ENTRIES SUPPLIED ▸
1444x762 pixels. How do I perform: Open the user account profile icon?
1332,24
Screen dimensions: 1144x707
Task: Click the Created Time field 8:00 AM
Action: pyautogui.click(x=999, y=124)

INSTRUCTION ▸ Reproduce all of the entries above verbatim, line by line, without altering any wording, number, or punctuation.

EXERCISE ANSWER ▸
1444x762 pixels. How do I perform: Open the user account profile icon?
1332,24
Screen dimensions: 1144x707
Task: Click the Created Time field 8:00 AM
Action: pyautogui.click(x=999, y=124)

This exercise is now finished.